Written instruction:
Identify every line in the items below that contains the string "with", treating uppercase and lowercase as different, and copy each of those lines.

[Word and element location items]
▼

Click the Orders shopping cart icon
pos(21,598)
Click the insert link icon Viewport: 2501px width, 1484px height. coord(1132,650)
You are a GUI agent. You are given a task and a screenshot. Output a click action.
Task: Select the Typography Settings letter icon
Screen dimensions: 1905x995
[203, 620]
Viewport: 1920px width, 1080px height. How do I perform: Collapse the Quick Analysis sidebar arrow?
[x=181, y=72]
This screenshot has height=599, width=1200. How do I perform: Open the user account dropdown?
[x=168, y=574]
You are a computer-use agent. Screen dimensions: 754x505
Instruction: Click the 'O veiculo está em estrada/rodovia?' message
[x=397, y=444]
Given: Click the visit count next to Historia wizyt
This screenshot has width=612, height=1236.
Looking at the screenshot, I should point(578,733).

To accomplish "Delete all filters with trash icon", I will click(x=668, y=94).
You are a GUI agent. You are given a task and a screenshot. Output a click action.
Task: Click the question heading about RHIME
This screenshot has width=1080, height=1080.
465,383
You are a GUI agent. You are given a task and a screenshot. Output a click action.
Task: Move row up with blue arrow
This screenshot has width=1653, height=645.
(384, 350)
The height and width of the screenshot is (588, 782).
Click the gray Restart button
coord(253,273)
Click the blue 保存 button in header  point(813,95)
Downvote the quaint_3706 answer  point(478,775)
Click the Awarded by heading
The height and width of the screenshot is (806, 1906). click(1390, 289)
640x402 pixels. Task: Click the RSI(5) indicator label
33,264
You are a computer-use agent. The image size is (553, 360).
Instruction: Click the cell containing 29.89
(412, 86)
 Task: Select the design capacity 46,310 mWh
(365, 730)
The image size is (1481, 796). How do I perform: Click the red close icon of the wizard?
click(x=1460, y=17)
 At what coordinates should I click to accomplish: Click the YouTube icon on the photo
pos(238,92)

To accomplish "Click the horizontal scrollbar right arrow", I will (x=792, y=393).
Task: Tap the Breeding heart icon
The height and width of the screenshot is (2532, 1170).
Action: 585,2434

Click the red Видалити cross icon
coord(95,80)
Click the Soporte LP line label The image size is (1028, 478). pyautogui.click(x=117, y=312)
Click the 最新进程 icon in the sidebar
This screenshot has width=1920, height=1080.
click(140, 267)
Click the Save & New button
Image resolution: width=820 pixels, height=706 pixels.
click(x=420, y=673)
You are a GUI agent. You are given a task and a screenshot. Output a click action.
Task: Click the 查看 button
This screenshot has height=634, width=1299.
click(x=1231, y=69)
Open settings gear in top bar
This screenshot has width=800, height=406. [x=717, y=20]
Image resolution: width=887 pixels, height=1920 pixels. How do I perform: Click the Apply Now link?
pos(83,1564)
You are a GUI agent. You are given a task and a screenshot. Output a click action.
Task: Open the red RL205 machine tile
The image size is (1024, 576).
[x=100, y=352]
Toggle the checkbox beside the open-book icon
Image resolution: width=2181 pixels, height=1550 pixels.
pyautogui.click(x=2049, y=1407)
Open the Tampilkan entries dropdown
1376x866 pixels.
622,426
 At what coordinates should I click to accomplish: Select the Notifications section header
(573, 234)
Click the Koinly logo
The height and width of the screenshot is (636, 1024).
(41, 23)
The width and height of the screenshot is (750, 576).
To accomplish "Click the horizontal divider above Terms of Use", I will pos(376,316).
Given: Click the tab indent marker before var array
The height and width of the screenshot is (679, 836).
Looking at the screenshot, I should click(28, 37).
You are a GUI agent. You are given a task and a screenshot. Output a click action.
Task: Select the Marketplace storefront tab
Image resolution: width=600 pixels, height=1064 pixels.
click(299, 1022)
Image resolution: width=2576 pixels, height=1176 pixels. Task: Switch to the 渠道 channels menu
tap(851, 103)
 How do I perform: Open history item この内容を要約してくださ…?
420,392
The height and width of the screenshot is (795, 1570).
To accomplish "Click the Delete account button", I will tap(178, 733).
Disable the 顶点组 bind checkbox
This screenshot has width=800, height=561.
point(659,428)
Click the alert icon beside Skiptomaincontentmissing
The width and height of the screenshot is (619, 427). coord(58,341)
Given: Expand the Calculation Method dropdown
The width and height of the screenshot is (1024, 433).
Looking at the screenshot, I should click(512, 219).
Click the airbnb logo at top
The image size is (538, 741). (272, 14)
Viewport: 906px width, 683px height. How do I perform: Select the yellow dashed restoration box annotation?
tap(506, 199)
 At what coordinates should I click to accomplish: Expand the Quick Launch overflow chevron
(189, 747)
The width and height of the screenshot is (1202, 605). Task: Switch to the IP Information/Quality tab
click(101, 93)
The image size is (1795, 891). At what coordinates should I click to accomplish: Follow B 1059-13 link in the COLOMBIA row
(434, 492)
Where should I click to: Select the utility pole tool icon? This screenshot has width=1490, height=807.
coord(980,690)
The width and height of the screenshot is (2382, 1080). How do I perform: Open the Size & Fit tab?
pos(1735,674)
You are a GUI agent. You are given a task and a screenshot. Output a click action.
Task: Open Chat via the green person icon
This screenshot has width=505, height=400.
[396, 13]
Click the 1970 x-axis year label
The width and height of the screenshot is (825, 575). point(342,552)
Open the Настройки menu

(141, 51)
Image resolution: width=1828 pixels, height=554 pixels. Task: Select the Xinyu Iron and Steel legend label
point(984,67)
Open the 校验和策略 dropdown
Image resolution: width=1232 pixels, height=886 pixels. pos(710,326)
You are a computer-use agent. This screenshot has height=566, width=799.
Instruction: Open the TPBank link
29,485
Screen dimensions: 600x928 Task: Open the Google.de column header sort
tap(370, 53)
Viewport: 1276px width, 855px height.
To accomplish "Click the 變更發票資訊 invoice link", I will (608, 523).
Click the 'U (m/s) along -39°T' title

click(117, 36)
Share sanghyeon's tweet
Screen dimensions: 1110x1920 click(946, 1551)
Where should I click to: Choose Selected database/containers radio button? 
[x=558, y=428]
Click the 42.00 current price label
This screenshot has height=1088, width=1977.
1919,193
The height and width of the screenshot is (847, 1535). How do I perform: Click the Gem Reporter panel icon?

▲

Exercise output:
To accomplish "Delete all filters with trash icon", I will click(x=668, y=94).
Task: Move row up with blue arrow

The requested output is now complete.